Brief: What you return should be the exact lines from the one with "Viewport: 1157px width, 1036px" to the end of the records below, both included, and no pictures.

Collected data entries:
● ● ● ●

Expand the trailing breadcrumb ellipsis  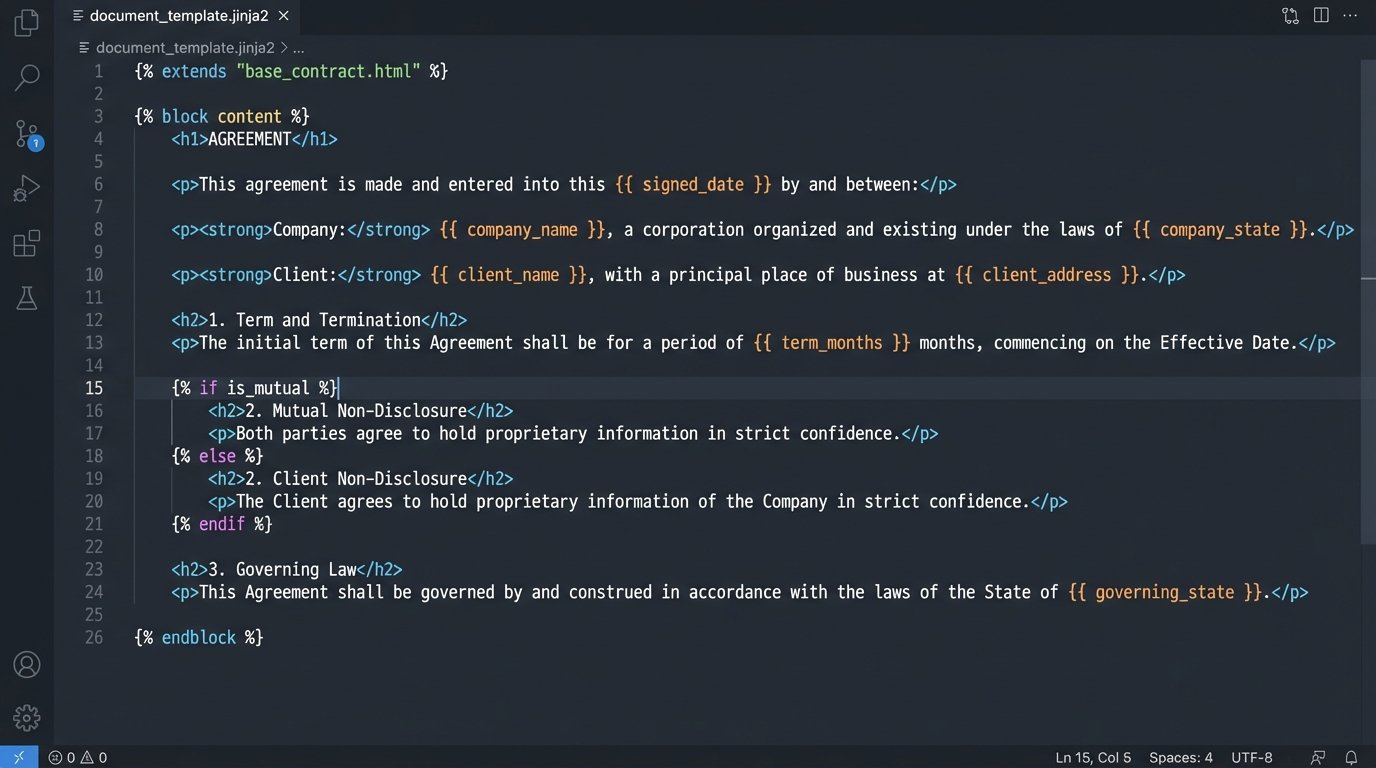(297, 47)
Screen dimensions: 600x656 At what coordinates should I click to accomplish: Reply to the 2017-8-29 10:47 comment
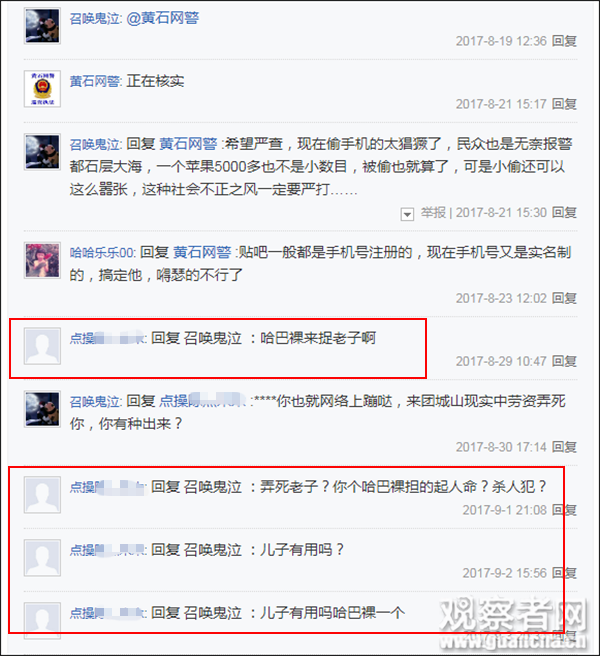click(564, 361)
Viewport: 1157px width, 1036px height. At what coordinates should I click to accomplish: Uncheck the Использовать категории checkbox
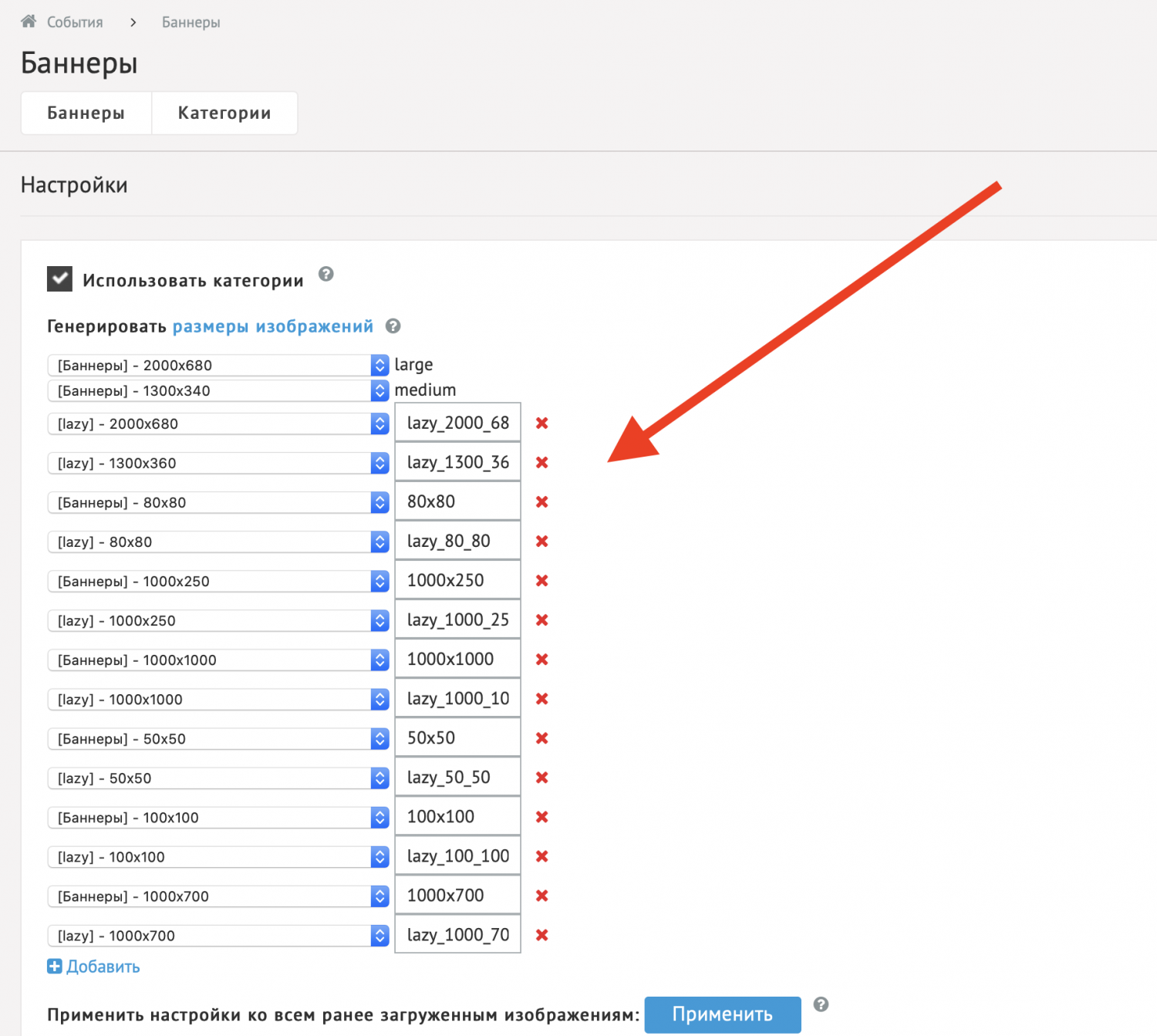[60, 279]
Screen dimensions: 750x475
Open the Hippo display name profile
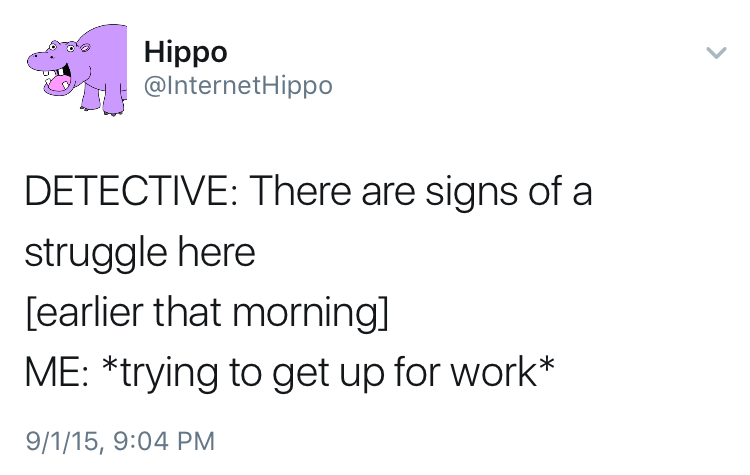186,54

● ● ● ●

Exercise answer:
Viewport: 1157px width, 1036px height. At what coordinates should I click to accomplish: Uncheck the Использовать категории checkbox
[60, 279]
Screen dimensions: 750x475
Open the Hippo display name profile
186,54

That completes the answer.